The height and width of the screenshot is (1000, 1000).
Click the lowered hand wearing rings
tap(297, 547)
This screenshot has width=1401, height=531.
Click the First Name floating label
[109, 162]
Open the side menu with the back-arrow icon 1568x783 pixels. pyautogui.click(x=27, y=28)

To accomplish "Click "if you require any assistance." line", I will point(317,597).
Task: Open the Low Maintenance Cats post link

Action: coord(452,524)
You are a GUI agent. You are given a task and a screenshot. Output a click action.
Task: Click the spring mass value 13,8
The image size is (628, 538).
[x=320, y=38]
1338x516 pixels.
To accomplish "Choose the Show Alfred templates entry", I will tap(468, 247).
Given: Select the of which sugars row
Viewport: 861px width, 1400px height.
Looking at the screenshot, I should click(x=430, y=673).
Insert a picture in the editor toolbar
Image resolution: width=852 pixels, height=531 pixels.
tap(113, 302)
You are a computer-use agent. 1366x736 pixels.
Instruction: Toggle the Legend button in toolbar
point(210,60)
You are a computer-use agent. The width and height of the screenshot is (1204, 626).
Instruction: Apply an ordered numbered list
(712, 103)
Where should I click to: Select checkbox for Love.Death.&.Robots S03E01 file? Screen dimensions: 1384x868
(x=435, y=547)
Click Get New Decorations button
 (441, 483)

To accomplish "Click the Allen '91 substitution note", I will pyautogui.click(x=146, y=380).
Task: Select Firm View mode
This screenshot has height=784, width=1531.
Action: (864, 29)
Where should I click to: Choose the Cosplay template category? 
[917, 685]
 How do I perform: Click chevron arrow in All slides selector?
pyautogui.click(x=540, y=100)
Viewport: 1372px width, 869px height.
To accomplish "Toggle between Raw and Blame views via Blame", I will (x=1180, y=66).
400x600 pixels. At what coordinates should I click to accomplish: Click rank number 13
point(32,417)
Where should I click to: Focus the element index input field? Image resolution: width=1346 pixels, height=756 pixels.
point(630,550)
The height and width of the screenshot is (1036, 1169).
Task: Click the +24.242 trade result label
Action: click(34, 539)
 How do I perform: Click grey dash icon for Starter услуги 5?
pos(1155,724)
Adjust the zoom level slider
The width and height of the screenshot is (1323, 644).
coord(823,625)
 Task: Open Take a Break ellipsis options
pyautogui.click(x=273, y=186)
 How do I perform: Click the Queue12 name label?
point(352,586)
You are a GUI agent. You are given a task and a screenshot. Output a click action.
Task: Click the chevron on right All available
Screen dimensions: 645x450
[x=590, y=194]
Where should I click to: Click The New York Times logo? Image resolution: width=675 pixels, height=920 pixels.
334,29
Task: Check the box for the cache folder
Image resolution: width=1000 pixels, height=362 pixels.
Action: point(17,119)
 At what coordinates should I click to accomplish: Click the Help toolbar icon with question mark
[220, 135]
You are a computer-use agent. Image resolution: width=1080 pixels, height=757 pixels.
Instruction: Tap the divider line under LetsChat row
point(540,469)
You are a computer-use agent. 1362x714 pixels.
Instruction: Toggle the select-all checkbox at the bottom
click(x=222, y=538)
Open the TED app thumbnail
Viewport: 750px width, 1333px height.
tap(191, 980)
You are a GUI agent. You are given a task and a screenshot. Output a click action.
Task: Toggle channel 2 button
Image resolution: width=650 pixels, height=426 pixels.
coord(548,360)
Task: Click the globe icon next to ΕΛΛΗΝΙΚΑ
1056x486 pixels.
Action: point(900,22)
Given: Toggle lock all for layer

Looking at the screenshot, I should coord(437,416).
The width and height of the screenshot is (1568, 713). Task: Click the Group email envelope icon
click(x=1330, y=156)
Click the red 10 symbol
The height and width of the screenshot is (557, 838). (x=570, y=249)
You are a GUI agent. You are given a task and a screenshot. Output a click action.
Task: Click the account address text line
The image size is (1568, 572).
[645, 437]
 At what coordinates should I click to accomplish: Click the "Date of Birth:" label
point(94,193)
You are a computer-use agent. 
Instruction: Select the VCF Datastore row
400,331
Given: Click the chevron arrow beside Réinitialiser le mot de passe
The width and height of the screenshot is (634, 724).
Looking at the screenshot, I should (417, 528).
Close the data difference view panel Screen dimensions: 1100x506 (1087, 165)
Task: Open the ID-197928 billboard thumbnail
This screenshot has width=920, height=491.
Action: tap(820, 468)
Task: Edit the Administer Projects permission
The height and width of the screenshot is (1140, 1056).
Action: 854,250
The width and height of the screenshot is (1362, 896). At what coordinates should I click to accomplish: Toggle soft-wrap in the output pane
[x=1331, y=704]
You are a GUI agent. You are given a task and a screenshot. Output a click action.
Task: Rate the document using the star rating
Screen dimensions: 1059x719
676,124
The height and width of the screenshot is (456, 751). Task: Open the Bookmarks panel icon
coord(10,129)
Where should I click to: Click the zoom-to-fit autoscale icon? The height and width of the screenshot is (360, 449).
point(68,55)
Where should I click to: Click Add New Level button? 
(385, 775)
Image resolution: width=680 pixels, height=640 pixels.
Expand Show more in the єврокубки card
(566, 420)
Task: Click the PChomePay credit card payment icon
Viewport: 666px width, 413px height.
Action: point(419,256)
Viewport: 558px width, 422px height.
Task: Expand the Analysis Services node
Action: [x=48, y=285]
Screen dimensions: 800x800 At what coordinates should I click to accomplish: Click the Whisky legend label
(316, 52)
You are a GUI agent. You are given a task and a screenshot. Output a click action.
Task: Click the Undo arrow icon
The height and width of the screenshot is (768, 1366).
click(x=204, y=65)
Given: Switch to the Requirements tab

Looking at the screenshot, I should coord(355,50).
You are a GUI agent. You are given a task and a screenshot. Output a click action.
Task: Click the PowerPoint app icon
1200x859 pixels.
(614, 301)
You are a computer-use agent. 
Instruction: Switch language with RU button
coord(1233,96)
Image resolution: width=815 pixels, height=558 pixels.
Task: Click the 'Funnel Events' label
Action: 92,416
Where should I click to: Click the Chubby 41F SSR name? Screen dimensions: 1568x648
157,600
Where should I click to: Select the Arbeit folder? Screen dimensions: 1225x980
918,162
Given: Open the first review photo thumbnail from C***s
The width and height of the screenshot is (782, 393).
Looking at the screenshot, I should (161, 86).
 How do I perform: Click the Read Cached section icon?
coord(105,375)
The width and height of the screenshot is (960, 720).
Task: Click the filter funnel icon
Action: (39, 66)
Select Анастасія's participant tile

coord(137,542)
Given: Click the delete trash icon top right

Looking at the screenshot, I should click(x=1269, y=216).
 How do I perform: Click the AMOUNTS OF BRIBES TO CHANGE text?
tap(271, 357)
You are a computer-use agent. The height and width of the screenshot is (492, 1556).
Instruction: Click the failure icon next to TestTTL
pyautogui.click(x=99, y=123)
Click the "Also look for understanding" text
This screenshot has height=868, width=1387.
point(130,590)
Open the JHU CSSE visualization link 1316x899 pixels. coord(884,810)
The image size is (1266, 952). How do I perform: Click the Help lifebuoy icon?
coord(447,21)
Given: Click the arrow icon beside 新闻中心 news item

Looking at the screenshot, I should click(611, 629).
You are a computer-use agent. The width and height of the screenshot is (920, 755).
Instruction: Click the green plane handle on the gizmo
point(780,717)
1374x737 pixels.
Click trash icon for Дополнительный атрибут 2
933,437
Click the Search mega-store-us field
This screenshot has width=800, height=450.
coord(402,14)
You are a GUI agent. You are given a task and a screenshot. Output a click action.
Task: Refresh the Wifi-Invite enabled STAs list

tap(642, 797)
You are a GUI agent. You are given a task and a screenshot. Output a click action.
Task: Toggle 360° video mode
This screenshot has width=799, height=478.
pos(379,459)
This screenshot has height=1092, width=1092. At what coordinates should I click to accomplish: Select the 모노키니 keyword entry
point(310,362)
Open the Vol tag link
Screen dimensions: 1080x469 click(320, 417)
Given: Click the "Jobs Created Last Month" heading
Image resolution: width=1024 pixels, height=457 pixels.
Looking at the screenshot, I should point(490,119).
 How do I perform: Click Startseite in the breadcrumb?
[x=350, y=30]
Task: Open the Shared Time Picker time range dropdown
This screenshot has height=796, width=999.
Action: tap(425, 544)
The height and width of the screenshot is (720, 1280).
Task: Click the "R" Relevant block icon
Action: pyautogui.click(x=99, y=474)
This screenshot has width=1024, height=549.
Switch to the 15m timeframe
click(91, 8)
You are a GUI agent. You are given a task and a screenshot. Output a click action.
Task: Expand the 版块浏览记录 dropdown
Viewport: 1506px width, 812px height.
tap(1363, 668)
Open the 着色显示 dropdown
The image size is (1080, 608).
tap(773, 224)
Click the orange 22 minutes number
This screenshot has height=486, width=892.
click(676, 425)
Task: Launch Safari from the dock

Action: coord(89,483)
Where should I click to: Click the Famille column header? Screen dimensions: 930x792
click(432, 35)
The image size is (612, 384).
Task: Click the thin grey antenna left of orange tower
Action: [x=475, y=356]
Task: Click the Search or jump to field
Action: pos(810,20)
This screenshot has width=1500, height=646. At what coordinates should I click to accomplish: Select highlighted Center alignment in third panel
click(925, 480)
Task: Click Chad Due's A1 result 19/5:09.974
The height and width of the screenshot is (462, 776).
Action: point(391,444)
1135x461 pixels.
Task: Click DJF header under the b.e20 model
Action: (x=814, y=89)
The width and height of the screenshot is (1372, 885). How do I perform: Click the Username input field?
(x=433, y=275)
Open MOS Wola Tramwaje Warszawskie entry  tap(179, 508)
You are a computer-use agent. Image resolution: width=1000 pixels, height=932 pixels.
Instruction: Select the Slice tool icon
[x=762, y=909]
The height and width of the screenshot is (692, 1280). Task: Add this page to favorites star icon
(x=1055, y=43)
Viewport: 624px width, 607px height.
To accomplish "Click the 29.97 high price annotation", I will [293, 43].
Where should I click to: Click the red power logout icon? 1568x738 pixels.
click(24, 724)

★ ★ ★ ★

Lines from the start of the records through the one containing "Open the side" are what should be retyped, exactly and in full, both ends included.

Answer box
The height and width of the screenshot is (1000, 1000).
Click the lowered hand wearing rings
tap(297, 547)
This screenshot has width=1401, height=531.
Click the First Name floating label
[109, 162]
Open the side menu with the back-arrow icon 1568x783 pixels. pyautogui.click(x=27, y=28)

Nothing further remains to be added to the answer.